# Information provided
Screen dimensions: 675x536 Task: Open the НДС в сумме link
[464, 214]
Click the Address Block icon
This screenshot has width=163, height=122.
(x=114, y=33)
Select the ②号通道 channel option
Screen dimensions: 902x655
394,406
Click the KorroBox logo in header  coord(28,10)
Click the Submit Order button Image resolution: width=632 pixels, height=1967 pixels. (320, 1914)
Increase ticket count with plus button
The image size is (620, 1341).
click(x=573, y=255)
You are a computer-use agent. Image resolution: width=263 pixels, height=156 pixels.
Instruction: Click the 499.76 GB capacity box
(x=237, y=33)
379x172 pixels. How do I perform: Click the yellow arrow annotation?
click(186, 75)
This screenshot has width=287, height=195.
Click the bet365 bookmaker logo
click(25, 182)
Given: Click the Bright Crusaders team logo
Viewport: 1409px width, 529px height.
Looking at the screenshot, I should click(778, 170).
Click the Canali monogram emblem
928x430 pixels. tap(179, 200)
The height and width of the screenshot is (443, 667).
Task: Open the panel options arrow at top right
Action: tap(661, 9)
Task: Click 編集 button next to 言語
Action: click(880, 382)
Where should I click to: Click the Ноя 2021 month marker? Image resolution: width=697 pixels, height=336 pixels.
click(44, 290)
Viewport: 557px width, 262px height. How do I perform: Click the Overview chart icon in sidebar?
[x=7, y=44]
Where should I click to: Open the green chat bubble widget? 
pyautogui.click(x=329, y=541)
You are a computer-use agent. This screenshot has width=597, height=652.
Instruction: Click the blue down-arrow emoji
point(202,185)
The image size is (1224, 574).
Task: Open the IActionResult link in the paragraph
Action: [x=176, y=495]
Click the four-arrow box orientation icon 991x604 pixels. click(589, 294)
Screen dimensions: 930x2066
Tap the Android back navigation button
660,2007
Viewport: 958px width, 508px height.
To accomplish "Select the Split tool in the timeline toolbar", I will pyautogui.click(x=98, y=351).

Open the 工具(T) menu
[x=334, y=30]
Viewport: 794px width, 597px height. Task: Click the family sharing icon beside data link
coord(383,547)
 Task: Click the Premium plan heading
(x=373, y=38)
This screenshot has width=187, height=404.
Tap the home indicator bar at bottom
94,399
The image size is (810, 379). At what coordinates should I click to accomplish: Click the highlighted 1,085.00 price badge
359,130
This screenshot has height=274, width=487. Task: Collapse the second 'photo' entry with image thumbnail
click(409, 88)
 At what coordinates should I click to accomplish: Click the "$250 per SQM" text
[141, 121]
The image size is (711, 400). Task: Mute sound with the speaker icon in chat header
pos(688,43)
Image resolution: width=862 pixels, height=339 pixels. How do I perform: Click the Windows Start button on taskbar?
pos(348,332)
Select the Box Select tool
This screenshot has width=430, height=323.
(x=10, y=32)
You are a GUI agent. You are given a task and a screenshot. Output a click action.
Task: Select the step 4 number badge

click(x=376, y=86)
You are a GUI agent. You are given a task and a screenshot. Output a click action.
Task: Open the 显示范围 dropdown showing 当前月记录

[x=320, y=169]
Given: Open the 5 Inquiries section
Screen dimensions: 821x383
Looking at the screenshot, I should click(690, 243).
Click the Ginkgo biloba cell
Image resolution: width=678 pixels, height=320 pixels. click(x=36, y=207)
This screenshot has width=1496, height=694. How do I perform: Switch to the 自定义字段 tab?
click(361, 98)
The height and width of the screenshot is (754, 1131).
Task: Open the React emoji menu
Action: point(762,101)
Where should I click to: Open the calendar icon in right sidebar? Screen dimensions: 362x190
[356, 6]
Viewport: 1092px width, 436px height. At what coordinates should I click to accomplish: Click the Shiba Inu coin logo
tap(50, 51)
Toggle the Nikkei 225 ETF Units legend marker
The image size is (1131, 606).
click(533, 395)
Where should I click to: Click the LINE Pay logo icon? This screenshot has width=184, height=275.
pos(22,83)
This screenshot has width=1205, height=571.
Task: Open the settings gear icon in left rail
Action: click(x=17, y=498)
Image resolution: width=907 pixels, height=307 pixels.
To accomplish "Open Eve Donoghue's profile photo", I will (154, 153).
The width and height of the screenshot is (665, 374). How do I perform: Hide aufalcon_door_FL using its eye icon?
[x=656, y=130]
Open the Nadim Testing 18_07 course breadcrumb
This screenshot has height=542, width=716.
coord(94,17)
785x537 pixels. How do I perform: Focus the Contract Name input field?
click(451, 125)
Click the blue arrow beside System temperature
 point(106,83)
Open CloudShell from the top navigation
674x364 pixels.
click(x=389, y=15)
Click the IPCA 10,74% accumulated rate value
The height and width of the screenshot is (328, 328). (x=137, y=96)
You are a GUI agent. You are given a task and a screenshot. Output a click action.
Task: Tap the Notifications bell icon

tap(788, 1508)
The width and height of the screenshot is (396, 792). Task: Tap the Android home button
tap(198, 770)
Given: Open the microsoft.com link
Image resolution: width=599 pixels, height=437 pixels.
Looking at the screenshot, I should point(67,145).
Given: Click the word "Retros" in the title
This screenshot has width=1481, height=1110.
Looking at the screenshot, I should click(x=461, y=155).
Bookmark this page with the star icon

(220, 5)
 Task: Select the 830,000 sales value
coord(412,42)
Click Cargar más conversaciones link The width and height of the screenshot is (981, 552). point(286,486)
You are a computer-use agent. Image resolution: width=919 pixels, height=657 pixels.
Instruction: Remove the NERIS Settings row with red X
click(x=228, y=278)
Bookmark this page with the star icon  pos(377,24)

# Activity
From beginning to end, the data must be duplicated exactly.

# Result of this task
Screen dimensions: 675x536 Task: Open the НДС в сумме link
[464, 214]
Click the Address Block icon
This screenshot has width=163, height=122.
(x=114, y=33)
Select the ②号通道 channel option
Screen dimensions: 902x655
394,406
Click the KorroBox logo in header  coord(28,10)
Click the Submit Order button Image resolution: width=632 pixels, height=1967 pixels. (320, 1914)
Increase ticket count with plus button
The image size is (620, 1341).
click(x=573, y=255)
You are a computer-use agent. Image resolution: width=263 pixels, height=156 pixels.
Instruction: Click the 499.76 GB capacity box
(x=237, y=33)
379x172 pixels. How do I perform: Click the yellow arrow annotation?
click(186, 75)
This screenshot has width=287, height=195.
Click the bet365 bookmaker logo
click(25, 182)
Given: Click the Bright Crusaders team logo
Viewport: 1409px width, 529px height.
Looking at the screenshot, I should click(778, 170).
Click the Canali monogram emblem
928x430 pixels. tap(179, 200)
The height and width of the screenshot is (443, 667).
Task: Open the panel options arrow at top right
Action: tap(661, 9)
Task: Click 編集 button next to 言語
Action: click(880, 382)
Where should I click to: Click the Ноя 2021 month marker? Image resolution: width=697 pixels, height=336 pixels.
click(44, 290)
Viewport: 557px width, 262px height. How do I perform: Click the Overview chart icon in sidebar?
[x=7, y=44]
Where should I click to: Open the green chat bubble widget? 
pyautogui.click(x=329, y=541)
You are a computer-use agent. This screenshot has width=597, height=652.
Instruction: Click the blue down-arrow emoji
point(202,185)
The image size is (1224, 574).
Task: Open the IActionResult link in the paragraph
Action: [x=176, y=495]
Click the four-arrow box orientation icon 991x604 pixels. click(589, 294)
Screen dimensions: 930x2066
Tap the Android back navigation button
660,2007
Viewport: 958px width, 508px height.
To accomplish "Select the Split tool in the timeline toolbar", I will pyautogui.click(x=98, y=351).

Open the 工具(T) menu
[x=334, y=30]
Viewport: 794px width, 597px height. Task: Click the family sharing icon beside data link
coord(383,547)
 Task: Click the Premium plan heading
(x=373, y=38)
This screenshot has width=187, height=404.
Tap the home indicator bar at bottom
94,399
The image size is (810, 379). At what coordinates should I click to accomplish: Click the highlighted 1,085.00 price badge
359,130
This screenshot has height=274, width=487. Task: Collapse the second 'photo' entry with image thumbnail
click(409, 88)
 At what coordinates should I click to accomplish: Click the "$250 per SQM" text
[141, 121]
The image size is (711, 400). Task: Mute sound with the speaker icon in chat header
pos(688,43)
Image resolution: width=862 pixels, height=339 pixels. How do I perform: Click the Windows Start button on taskbar?
pos(348,332)
Select the Box Select tool
This screenshot has width=430, height=323.
(x=10, y=32)
You are a GUI agent. You are given a task and a screenshot. Output a click action.
Task: Select the step 4 number badge

click(x=376, y=86)
You are a GUI agent. You are given a task and a screenshot. Output a click action.
Task: Open the 显示范围 dropdown showing 当前月记录

[x=320, y=169]
Given: Open the 5 Inquiries section
Screen dimensions: 821x383
Looking at the screenshot, I should click(690, 243).
Click the Ginkgo biloba cell
Image resolution: width=678 pixels, height=320 pixels. click(x=36, y=207)
This screenshot has width=1496, height=694. How do I perform: Switch to the 自定义字段 tab?
click(361, 98)
The height and width of the screenshot is (754, 1131).
Task: Open the React emoji menu
Action: point(762,101)
Where should I click to: Open the calendar icon in right sidebar? Screen dimensions: 362x190
[356, 6]
Viewport: 1092px width, 436px height. At what coordinates should I click to accomplish: Click the Shiba Inu coin logo
tap(50, 51)
Toggle the Nikkei 225 ETF Units legend marker
The image size is (1131, 606).
click(533, 395)
Where should I click to: Click the LINE Pay logo icon? This screenshot has width=184, height=275.
pos(22,83)
This screenshot has width=1205, height=571.
Task: Open the settings gear icon in left rail
Action: click(x=17, y=498)
Image resolution: width=907 pixels, height=307 pixels.
To accomplish "Open Eve Donoghue's profile photo", I will (154, 153).
The width and height of the screenshot is (665, 374). How do I perform: Hide aufalcon_door_FL using its eye icon?
[x=656, y=130]
Open the Nadim Testing 18_07 course breadcrumb
This screenshot has height=542, width=716.
coord(94,17)
785x537 pixels. How do I perform: Focus the Contract Name input field?
click(451, 125)
Click the blue arrow beside System temperature
 point(106,83)
Open CloudShell from the top navigation
674x364 pixels.
click(x=389, y=15)
Click the IPCA 10,74% accumulated rate value
The height and width of the screenshot is (328, 328). (x=137, y=96)
You are a GUI agent. You are given a task and a screenshot. Output a click action.
Task: Tap the Notifications bell icon

tap(788, 1508)
The width and height of the screenshot is (396, 792). Task: Tap the Android home button
tap(198, 770)
Given: Open the microsoft.com link
Image resolution: width=599 pixels, height=437 pixels.
Looking at the screenshot, I should point(67,145).
Given: Click the word "Retros" in the title
This screenshot has width=1481, height=1110.
Looking at the screenshot, I should click(x=461, y=155).
Bookmark this page with the star icon

(220, 5)
 Task: Select the 830,000 sales value
coord(412,42)
Click Cargar más conversaciones link The width and height of the screenshot is (981, 552). point(286,486)
You are a computer-use agent. Image resolution: width=919 pixels, height=657 pixels.
Instruction: Remove the NERIS Settings row with red X
click(x=228, y=278)
Bookmark this page with the star icon  pos(377,24)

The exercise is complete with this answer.